For six years, Ali Mesgarzadeh lived in limbo in the United States, unable to return to his home and family in Tehran during the turmoil of the Iranian Revolution and later the Iran-Iraq War.
Then Canada opened its doors.
“People leave because of war, economic situations and political persecution. No one wants to leave their home if they had a good life and a good job,” said the 62-year-old Toronto man, who joined his sister and moved to Canada in 1987 after finishing an engineering degree in Chicago and finding himself an unwelcome guest in the U.S. “I never felt I belonged there, but I feel I’m home in Canada. I belong here.”
When Mesgarzadeh and his three business partners — all immigrants who fled chaos in Iran in the 1980s — saw a City of Toronto notice looking for a site for a temporary refugee shelter, they immediately responded and offered the decommissioned Toronto Hydro building on eight acres of land they’d just bought on Yonge St., north of Finch Ave.
“This is very exciting for us. We can put this building to a great use for something we truly believe in,” said Hessam Ghadaki, whose father, Hashem, and relatives Mohammad Ghadaki, Saeid Aghaei and Mesgarzadeh founded the development company, Times Group Corporation. “This shelter is good for the city, good for the province and good for the country.”
Slated to officially open on Tuesday, the 80,000-square-foot, two-storey shelter is designed for single adult refugees and can accommodate 120 female and 80 male residents. Run by Homes First Society, it offers Halal meals and programming designed for refugees. Staff can speak multiple languages and have expertise in housing support, settlement programs and the asylum process.
The addition of 200 beds at the new shelter, tentatively named Willowdale Welcome Centre, is part of the city’s 2019 winter plan to open an extra 899 spaces to support Torontonians who need shelter during the cold months. The system already has 7,100 beds across 63 permanent shelters, motels and hotels.
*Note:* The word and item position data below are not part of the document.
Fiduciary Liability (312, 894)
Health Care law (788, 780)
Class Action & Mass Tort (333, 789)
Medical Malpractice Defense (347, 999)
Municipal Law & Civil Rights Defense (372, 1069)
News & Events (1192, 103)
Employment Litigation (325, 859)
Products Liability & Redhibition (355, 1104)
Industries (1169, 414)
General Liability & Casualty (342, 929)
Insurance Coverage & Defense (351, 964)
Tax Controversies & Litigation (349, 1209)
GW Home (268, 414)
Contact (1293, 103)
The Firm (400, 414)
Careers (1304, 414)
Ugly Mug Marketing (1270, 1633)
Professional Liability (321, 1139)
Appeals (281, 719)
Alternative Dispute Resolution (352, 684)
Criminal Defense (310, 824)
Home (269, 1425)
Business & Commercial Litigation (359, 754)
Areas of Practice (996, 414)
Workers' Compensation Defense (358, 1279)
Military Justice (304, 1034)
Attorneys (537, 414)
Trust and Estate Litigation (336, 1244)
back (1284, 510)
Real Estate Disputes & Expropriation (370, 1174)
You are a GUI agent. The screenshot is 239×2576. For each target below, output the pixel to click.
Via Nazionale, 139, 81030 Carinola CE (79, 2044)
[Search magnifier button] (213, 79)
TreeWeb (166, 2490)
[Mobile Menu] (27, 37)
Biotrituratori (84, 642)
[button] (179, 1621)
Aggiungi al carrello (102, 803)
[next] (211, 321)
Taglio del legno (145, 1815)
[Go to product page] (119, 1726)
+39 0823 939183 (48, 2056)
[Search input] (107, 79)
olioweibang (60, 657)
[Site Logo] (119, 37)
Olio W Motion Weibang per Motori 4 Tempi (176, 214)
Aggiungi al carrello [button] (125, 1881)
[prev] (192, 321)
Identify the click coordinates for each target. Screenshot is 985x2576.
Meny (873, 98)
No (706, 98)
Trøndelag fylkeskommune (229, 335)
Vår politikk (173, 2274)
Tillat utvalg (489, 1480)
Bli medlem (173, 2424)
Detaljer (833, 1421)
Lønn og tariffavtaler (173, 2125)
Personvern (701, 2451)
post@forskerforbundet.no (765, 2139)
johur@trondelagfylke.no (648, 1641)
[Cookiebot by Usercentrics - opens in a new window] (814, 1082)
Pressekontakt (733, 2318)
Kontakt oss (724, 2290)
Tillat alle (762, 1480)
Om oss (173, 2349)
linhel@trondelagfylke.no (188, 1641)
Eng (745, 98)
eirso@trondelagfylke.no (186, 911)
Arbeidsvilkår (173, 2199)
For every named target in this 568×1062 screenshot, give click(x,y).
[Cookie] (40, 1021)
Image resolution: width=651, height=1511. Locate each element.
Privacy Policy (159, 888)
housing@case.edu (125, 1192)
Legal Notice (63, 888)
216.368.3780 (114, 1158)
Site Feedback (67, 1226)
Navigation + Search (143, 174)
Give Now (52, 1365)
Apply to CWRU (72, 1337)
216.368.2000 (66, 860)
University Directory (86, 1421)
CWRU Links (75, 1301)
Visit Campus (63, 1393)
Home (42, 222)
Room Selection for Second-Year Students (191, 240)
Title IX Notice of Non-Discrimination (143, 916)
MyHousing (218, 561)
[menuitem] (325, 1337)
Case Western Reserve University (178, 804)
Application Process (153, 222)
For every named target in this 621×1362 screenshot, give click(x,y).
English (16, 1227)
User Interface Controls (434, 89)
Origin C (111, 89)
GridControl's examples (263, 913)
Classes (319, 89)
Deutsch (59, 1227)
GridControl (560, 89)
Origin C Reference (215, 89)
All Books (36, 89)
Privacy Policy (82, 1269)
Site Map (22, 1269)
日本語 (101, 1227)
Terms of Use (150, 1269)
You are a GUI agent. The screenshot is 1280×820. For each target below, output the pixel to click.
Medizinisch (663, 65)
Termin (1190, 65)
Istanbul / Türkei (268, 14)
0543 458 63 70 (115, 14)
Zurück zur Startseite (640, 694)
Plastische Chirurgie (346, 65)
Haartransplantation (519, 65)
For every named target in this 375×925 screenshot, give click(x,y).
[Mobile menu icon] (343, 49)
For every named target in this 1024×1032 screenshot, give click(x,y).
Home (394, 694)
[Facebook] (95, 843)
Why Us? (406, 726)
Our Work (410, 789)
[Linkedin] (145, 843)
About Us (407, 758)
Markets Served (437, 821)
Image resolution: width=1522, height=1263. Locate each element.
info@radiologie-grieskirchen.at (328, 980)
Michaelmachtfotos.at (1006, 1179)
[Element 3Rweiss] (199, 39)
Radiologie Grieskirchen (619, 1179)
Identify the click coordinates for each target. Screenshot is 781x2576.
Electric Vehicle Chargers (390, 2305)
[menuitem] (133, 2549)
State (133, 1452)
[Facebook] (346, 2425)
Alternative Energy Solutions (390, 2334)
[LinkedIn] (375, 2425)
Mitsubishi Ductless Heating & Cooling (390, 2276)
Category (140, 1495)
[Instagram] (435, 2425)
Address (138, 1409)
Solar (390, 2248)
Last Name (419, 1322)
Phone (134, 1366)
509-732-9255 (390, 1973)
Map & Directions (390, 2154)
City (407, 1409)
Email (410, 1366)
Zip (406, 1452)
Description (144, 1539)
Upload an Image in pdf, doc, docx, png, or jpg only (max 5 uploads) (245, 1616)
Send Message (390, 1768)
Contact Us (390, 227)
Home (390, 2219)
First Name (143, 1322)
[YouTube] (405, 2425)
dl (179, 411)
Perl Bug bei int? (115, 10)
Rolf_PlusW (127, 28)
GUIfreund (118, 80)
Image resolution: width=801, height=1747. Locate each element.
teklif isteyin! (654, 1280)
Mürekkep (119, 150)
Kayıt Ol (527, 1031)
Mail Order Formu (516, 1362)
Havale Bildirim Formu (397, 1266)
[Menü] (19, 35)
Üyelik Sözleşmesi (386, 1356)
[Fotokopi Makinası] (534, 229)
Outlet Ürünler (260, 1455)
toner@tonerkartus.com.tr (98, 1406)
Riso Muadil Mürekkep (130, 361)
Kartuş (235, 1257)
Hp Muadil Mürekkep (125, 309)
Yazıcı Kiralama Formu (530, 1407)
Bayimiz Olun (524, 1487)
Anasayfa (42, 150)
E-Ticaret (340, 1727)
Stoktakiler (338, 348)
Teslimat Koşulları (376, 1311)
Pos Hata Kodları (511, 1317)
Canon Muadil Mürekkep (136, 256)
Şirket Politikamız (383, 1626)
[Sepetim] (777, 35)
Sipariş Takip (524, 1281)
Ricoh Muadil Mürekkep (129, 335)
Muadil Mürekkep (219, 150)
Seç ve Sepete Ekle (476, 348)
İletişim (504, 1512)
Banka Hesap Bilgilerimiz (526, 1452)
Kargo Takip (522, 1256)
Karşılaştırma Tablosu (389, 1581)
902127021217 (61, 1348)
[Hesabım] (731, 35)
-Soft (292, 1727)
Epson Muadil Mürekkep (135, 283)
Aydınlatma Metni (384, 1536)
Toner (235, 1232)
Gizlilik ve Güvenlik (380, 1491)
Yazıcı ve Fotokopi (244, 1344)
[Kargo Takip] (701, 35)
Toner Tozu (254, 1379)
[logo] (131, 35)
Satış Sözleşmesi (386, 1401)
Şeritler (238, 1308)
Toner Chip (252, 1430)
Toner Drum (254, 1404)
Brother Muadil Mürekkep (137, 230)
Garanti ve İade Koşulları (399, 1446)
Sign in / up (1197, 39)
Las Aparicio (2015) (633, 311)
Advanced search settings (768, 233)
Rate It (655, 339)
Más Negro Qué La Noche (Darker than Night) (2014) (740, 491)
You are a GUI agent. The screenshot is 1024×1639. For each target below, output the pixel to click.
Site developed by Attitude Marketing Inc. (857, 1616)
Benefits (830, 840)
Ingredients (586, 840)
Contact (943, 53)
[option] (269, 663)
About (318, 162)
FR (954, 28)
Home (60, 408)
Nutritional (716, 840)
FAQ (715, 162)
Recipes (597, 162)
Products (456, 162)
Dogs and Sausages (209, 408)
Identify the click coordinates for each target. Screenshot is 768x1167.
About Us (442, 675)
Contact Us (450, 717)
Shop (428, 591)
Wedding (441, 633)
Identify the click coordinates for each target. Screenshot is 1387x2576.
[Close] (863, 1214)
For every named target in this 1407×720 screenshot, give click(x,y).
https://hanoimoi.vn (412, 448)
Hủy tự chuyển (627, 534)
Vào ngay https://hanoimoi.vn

Toronto shelters have been overwhelmed by the surge of so-called irregular migrants who cross into Canada from the U.S. outside the official ports of entry and claim asylum here. The influx since early 2018 prompted the government last summer to lease dorms at Humber and Centennial colleges as emergency refugee shelters.
As of October, about 36 per cent of all residents in the city’s permanent shelter system were refugees or asylum claimants, with an average of 15 to 20 newcomers entering the system each day. Most of them are families but there are a growing number of single adults arriving.
Newly arrived refugees will be referred directly to the new facility while those who are already sheltered somewhere else are given the opportunity to transfer here, said Gord Tanner, the city’s director of homelessness initiatives and prevention services.
“They all have similar kind of needs. This helps us provide more focused programming,” he explained. “Refugees and asylum claimants are new to the city and have very distinct needs. They may have questions about the asylum process and legal support. The pro is to have them in one space to access the information they need.”
The new shelter — on a two-year lease by Times Group who bought the property at $122.5 million in April 2018 — has an industrial kitchen and dining hall, as well as a prayer area, a weekly health clinic and an activity room equipped with computers and internet access. There’s also a laundry service and a special room staff can use to clean items infested with beg bugs. The facility is a 10-minute walk from the Finch subway station.
“This is a more comforting environment and they can feel more secure,” said Patricia Mueller, executive director of Homes First.
Last summer, the Radisson Hotel, one of four used to house refugee families, was the scene of an arson and protests by anti-refugee groups. The new facility will have two guards on duty at all times.
While most comparable properties in the area would cost around $20 per square foot plus landlord maintenance costs and taxes, Times Group offered the property to the city at a rate of just $6 per square foot, including maintenance fees.
Ghadaki, whose father first started the company in 1985, said the four founding families started in Toronto by buying, renovating and flipping homes before moving into commercial development. They survived the recession in the late 1980s and early 1990s, and then shifted to building residential homes. This year, their business enterprise has more than 2,200 residential units under construction in the GTA.
“We have friends in our network still coming to Toronto. Every time they arrive, we sit down, hear their challenges and work with them. It is difficult for people to move. They make a lot of sacrifices,” said Ghadaki, 38, who serves as Times Group’s corporate counsel. “It’s good we can give back to society and help people get back on their feet.”